■ **Work request**
Search the records for lines with the word "social" and copy each match.

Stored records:
::::::::

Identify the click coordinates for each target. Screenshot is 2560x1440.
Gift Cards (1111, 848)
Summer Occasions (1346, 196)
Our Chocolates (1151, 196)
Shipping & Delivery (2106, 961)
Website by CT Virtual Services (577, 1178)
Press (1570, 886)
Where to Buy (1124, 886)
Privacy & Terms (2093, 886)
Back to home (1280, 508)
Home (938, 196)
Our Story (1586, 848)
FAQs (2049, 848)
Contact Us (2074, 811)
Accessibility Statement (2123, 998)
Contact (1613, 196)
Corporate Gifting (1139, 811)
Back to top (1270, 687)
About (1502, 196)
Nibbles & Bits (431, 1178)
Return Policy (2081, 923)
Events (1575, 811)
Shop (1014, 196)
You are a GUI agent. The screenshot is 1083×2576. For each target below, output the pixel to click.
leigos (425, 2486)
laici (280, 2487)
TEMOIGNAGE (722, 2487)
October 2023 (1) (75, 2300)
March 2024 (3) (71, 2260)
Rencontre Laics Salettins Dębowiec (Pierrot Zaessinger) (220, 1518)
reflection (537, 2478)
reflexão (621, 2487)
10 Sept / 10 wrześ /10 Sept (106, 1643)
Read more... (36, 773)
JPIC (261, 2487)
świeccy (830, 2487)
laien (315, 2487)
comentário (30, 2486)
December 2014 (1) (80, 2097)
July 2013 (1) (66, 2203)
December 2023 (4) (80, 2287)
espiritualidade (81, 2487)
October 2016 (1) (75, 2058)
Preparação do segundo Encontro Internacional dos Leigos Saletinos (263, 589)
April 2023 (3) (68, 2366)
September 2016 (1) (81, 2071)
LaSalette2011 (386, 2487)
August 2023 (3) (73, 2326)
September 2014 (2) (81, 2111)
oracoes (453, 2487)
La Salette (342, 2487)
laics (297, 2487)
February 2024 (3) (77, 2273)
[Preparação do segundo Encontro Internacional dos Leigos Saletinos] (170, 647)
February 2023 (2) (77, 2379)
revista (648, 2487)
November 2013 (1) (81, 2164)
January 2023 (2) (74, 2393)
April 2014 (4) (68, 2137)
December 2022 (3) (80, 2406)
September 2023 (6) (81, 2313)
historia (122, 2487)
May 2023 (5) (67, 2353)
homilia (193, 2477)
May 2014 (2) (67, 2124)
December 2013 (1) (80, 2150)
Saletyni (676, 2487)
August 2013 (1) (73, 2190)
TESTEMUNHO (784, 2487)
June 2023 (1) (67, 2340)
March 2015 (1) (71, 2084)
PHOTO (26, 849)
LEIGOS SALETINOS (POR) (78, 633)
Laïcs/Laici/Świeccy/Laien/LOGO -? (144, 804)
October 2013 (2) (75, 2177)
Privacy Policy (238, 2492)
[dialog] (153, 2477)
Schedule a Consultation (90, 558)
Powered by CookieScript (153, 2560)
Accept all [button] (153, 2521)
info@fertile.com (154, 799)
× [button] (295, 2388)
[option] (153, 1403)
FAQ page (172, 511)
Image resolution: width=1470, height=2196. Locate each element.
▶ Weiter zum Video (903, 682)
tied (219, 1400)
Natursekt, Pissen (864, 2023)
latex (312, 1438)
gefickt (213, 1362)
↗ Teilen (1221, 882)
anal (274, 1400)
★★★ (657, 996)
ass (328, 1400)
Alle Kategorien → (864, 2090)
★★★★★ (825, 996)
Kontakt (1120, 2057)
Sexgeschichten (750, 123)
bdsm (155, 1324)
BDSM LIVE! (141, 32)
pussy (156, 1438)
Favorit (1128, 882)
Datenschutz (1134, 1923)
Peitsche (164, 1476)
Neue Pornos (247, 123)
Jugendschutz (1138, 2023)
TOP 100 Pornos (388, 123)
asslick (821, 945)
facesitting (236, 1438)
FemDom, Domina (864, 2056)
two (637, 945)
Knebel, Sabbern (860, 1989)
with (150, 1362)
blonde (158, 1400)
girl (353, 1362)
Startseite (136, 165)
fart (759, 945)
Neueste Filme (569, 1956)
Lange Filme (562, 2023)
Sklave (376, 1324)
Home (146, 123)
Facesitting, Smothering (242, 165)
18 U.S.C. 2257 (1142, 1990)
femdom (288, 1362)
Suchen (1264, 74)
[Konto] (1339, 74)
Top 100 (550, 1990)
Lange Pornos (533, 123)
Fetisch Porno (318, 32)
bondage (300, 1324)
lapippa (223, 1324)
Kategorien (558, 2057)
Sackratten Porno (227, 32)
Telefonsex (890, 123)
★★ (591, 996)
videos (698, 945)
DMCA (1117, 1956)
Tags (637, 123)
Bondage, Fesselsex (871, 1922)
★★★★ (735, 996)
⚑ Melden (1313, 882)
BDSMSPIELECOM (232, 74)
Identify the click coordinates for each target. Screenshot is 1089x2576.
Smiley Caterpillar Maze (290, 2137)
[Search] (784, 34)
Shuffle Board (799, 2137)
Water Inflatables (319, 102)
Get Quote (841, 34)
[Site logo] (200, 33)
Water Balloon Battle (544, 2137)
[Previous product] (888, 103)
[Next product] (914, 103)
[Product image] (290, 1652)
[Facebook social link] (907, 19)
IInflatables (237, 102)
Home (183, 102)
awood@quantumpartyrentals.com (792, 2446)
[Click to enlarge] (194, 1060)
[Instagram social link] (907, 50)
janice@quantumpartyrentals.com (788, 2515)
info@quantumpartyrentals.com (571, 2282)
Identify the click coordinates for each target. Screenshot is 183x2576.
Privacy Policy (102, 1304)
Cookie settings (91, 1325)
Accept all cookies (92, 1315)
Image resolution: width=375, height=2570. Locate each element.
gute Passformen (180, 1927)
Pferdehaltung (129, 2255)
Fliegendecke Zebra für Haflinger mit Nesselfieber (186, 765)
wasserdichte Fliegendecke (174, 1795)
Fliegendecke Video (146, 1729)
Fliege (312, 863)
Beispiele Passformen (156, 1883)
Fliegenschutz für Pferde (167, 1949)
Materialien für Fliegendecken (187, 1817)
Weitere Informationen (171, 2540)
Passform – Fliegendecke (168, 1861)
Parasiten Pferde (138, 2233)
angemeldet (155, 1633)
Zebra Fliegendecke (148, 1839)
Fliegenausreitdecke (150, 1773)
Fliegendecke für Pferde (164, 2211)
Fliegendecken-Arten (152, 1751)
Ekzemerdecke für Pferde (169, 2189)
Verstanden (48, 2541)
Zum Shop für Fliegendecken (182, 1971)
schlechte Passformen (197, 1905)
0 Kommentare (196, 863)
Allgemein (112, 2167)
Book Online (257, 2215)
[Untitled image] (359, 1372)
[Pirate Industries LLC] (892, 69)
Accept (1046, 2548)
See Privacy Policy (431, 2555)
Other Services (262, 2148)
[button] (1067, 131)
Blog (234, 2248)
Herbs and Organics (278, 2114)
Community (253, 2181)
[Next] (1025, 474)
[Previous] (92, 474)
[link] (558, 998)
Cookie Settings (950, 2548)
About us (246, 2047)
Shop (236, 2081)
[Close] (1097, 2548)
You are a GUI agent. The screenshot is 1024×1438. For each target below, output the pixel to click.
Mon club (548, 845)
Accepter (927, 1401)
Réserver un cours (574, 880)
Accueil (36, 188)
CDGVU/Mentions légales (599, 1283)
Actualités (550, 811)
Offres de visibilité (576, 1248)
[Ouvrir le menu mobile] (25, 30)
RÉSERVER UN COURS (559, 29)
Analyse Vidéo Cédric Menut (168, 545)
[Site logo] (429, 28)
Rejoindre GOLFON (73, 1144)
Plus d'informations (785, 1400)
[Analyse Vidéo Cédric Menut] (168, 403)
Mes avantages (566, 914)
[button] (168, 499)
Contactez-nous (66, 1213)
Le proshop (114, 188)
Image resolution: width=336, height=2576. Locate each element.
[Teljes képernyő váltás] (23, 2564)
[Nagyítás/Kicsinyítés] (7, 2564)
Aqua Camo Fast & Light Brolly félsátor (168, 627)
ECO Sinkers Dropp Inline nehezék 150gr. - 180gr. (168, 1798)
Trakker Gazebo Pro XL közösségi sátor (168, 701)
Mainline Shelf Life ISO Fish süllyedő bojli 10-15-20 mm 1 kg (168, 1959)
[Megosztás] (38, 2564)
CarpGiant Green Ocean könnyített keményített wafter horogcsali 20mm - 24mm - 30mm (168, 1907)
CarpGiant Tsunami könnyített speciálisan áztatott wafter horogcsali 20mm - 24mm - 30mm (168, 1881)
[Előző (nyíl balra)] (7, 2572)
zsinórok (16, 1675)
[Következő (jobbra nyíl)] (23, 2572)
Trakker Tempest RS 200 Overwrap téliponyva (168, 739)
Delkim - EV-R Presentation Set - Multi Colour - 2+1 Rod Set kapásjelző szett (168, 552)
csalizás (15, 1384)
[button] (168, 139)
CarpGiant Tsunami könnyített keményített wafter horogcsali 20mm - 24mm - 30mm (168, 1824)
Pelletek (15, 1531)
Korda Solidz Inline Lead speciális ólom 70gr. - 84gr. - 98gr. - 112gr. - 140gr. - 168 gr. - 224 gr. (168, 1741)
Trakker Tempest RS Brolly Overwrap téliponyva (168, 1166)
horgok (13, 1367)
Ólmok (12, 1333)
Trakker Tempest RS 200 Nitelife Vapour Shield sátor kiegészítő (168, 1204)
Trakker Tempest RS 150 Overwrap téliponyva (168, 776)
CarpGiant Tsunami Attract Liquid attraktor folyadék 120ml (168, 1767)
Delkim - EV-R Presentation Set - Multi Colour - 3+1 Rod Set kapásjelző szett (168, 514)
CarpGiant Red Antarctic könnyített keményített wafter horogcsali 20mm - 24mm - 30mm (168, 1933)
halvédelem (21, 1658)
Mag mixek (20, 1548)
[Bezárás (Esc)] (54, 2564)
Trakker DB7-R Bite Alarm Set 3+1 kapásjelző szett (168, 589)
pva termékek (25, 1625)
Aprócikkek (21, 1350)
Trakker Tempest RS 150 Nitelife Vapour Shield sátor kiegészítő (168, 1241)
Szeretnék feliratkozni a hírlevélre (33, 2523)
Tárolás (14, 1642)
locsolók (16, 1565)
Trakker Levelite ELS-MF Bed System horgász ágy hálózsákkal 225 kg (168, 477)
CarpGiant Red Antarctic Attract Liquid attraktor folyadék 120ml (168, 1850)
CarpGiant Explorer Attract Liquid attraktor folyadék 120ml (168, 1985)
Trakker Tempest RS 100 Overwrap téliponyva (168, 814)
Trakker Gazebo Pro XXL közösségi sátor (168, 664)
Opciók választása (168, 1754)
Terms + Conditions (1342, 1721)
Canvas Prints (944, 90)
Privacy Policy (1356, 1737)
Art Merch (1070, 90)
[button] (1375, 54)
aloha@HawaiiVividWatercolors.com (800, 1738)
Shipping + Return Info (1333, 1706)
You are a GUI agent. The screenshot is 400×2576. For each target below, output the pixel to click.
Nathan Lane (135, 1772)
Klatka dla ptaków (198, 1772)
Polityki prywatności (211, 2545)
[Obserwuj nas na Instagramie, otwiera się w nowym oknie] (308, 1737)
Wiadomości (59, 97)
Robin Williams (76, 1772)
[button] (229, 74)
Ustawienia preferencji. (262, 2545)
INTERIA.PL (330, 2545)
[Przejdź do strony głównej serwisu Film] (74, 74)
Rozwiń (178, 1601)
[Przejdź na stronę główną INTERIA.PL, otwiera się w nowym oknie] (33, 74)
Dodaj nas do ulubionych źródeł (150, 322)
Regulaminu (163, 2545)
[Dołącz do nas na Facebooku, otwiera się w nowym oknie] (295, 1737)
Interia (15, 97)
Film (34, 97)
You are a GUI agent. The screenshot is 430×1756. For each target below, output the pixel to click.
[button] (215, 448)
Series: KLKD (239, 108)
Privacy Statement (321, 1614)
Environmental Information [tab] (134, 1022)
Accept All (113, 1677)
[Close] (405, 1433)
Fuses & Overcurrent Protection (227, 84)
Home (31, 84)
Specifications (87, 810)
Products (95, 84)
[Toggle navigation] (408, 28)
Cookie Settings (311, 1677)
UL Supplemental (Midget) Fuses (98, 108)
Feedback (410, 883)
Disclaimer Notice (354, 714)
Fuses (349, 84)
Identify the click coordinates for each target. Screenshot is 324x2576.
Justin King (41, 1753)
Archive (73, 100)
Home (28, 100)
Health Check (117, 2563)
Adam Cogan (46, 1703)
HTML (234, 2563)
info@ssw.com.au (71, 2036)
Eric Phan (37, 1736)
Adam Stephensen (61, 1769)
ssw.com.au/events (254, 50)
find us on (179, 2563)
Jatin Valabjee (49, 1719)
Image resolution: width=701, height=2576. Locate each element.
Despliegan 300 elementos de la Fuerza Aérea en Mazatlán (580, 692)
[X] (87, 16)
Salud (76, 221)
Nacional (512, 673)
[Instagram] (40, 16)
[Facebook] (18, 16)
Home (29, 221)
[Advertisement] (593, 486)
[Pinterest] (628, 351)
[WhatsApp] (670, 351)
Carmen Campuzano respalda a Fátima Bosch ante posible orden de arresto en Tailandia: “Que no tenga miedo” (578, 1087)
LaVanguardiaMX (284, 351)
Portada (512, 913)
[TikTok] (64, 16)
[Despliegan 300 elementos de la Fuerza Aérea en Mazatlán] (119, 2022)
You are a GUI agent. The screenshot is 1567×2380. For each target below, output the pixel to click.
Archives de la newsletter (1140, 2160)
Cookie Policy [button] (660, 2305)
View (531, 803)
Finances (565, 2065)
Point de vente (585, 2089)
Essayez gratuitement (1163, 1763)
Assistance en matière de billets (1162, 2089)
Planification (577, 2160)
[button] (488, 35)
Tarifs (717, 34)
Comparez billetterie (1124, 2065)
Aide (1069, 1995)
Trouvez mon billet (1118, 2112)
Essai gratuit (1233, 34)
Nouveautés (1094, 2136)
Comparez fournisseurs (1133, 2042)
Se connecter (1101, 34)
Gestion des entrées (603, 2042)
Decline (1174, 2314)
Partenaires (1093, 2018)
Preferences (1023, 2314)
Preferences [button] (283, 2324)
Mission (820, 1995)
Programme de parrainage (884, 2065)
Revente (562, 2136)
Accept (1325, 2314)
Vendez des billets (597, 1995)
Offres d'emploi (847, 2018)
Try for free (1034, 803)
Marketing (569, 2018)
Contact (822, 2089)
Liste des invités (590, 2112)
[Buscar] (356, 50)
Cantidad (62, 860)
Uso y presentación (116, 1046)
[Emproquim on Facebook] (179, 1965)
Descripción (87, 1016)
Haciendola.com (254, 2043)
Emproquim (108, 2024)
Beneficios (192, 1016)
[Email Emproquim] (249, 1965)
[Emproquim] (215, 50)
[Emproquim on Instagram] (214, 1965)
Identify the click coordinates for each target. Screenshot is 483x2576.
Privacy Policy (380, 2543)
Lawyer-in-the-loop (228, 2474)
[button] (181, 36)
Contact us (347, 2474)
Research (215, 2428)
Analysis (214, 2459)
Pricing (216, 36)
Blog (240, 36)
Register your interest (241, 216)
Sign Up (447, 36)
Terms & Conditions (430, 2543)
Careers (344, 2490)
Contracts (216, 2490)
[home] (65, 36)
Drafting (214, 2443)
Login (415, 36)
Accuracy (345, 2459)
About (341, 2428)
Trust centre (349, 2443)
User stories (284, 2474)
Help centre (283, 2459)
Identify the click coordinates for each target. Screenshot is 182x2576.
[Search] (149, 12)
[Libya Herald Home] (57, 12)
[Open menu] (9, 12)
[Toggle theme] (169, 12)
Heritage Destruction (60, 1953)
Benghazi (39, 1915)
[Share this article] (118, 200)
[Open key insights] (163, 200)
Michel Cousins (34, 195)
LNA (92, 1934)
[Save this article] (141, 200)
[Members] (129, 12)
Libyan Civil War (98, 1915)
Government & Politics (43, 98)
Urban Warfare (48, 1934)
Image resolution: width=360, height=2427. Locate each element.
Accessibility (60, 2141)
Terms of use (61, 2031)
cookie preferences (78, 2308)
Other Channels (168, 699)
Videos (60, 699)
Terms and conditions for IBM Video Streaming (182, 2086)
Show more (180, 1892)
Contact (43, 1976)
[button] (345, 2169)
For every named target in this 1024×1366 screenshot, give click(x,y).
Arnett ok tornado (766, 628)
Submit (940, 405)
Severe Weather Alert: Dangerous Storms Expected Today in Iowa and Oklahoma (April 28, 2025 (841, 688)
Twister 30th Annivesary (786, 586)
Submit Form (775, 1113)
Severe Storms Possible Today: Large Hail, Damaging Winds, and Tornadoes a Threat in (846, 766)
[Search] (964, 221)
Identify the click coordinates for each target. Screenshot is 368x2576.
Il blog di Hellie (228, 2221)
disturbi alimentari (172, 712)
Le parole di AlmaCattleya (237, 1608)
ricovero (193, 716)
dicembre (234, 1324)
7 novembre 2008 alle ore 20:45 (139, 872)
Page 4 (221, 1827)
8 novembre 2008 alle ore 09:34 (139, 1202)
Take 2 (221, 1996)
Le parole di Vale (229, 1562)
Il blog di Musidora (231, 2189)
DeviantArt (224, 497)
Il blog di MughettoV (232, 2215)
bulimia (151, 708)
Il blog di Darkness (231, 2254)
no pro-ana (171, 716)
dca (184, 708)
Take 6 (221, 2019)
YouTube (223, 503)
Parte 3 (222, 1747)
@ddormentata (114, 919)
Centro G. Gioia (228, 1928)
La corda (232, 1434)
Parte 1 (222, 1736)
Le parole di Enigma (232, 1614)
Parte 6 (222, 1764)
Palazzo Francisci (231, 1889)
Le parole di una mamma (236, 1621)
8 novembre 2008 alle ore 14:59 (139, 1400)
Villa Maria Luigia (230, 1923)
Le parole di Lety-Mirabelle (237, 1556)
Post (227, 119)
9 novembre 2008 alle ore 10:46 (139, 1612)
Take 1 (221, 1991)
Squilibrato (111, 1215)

::::::::

■ **Written response**
[Facebook social link] (907, 19)
[Instagram social link] (907, 50)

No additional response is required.